Arithmetics on calendar dates in C or C++ (add N days to given date)

Asked 27/3, 2013 at 20:20 Answered 4/4, 2018 at 20:20

I have been given a date, Which I am taking as an input like (day, month, year): 12, 03, 87.

Now I need to find out the date after n days.

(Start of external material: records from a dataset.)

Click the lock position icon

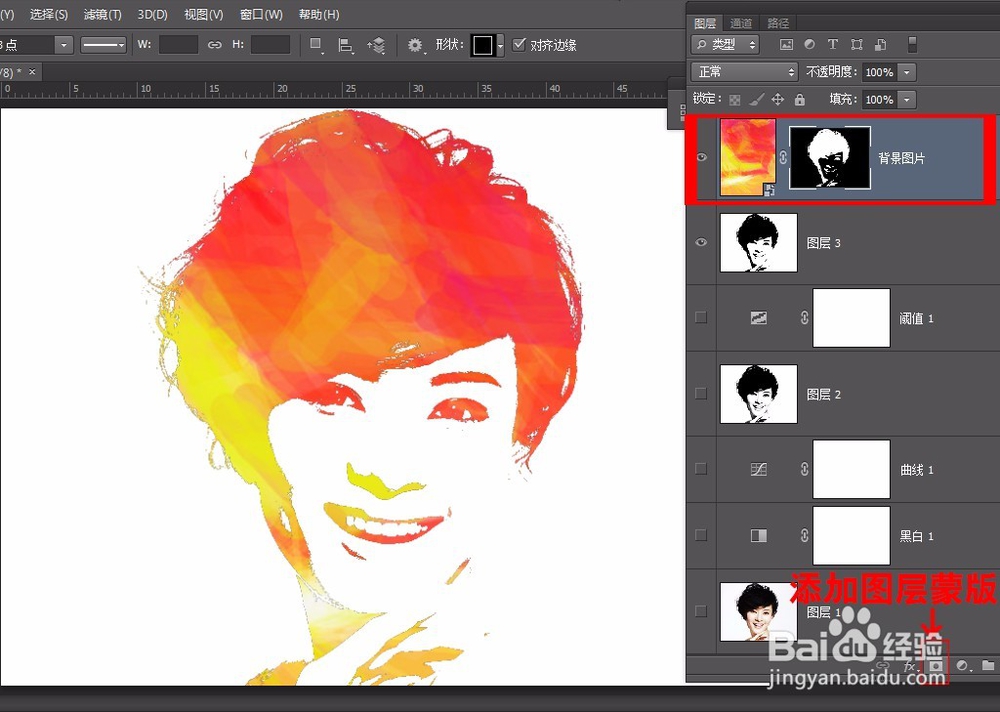tap(778, 100)
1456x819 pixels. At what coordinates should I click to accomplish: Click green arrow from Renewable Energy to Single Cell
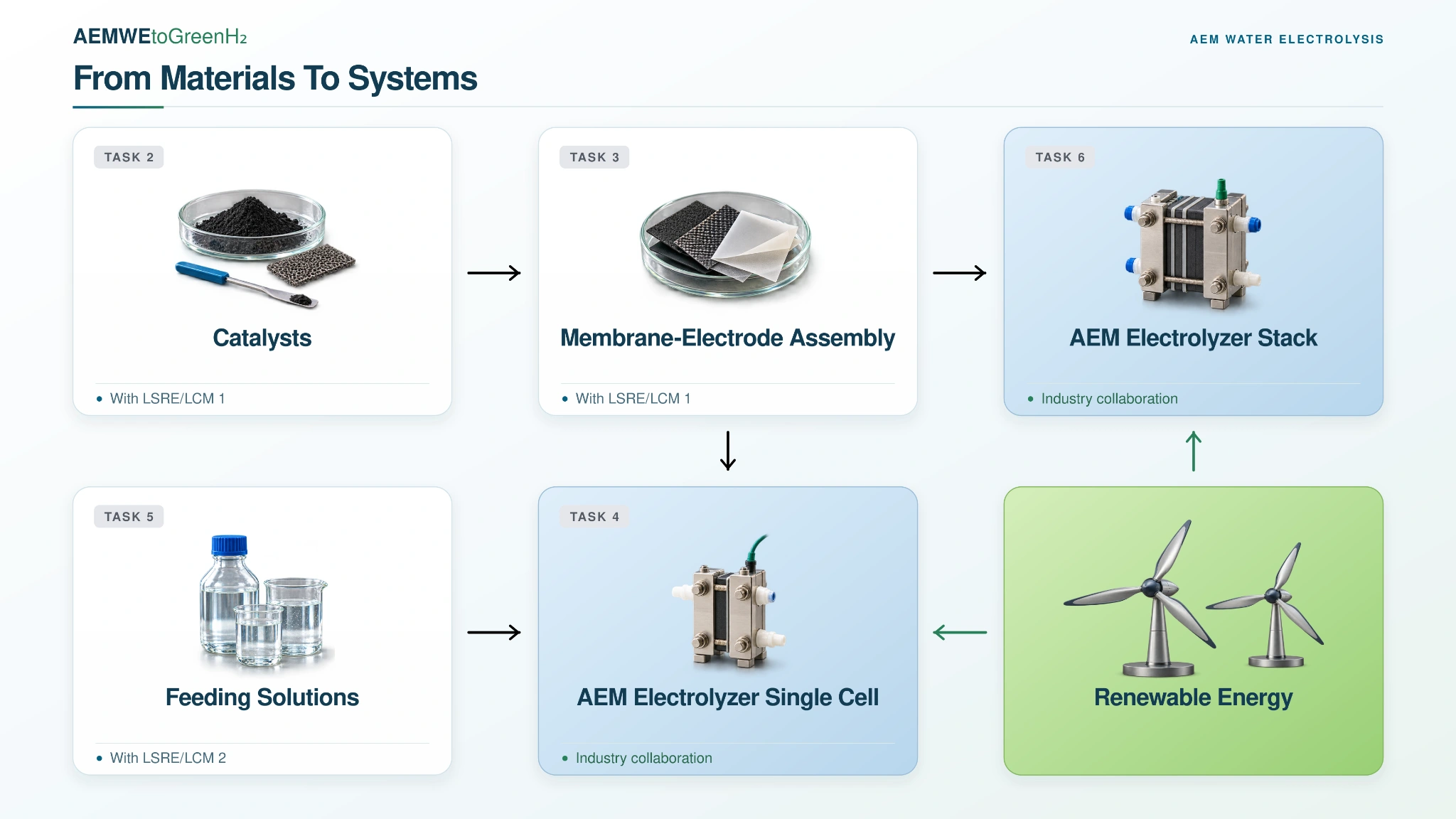click(960, 632)
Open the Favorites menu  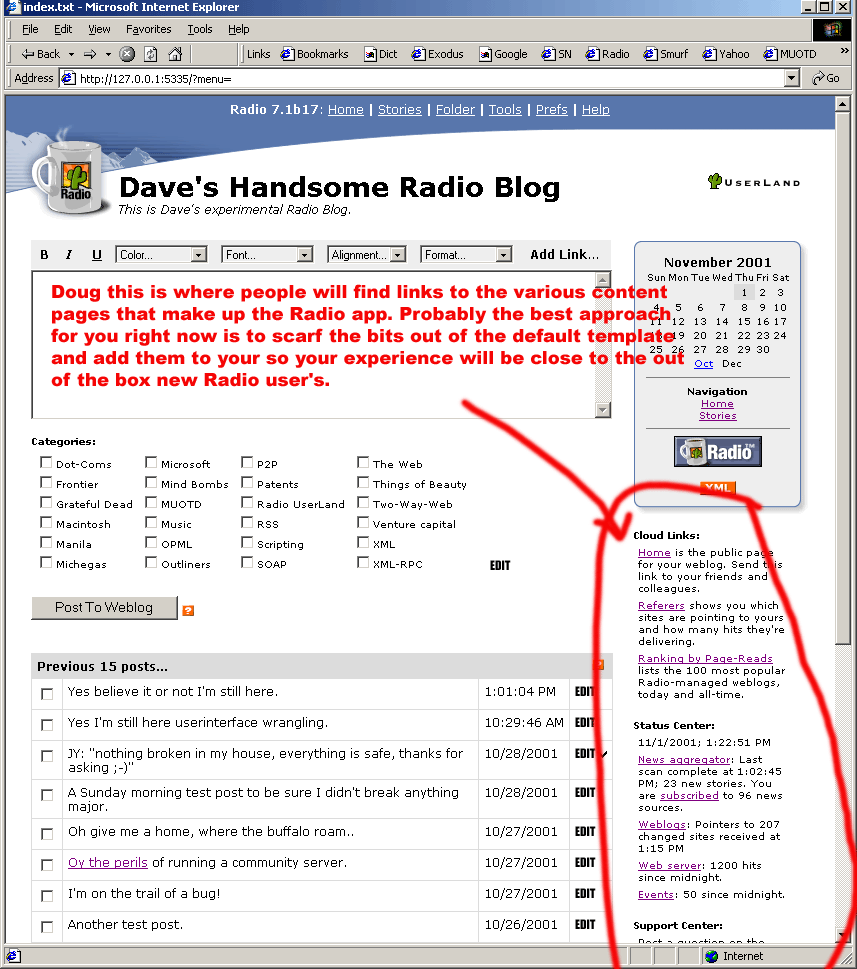148,29
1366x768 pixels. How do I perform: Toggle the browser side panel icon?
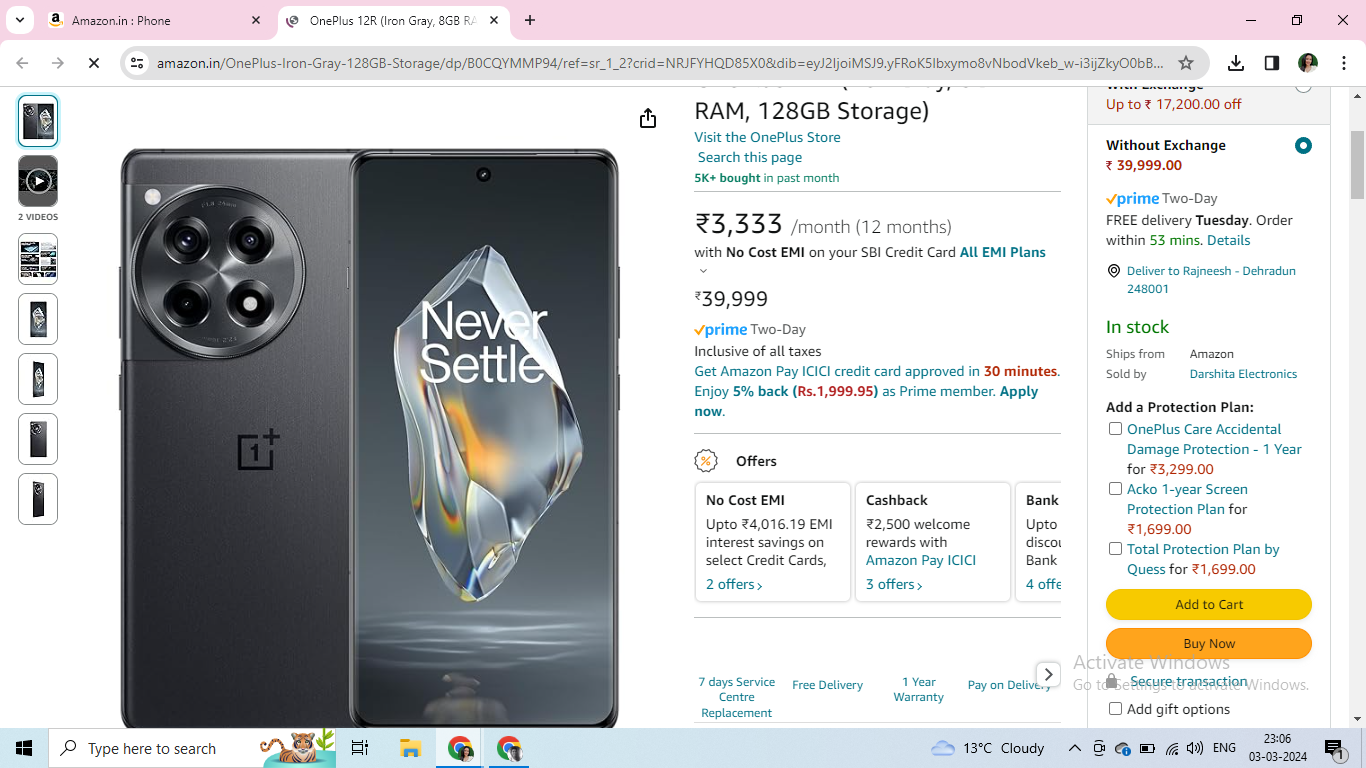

I have written code for this, But its not efficient. Can you please tell me any good logic which works faster and have less complexity.

#include <stdio.h>

static int days_in_month[] = { 0, 31, 28, 31, 30, 31, 30, 31, 31, 30, 31, 30, 31 };
int day, month, year;

unsigned short day_counter;

int is_leap(int y) {
    return ((y % 4 == 0 && y % 100 != 0) || y % 400 == 0);
}

next_day()
{
    day += 1; day_counter++;
    if (day > days_in_month[month]) {
        day = 1;
        month += 1;
        if (month > 12) {
            month = 1;
            year += 1;
            if (is_leap(year)) {
                days_in_month[2] = 29;
            } else {
                days_in_month[2] = 28;
            }
        }
    }
}

set_date(int d, int m, int y) 
{
    m < 1 ? m = 1 : 0;
    m > 12 ? m = 12 : 0;
    d < 1 ? d = 1 : 0;
    d > days_in_month[m] ? d = days_in_month[m] : 0;
    if (is_leap(y)){
        days_in_month[2] = 29;
    } 
    else {
        days_in_month[2] = 28;
    }
    day = d;
    month = m;
    year = y;
}

skip_days(int x)
{
    int i;
    for (i=0;i<x;i++) next_day();
}

print_date()
{
    printf ("day: %d month: %d year: %d\n", day, month, year);
}

int main(int argc, char **argv)
{
    int i;

    set_date(5, 2, 1980);
    skip_days(40);
    day_counter = 0;
    /* after this call next_day each day */

    print_date();
    return 0;
}

Watershed answered 27/3, 2013 at 20:20 Comment(8)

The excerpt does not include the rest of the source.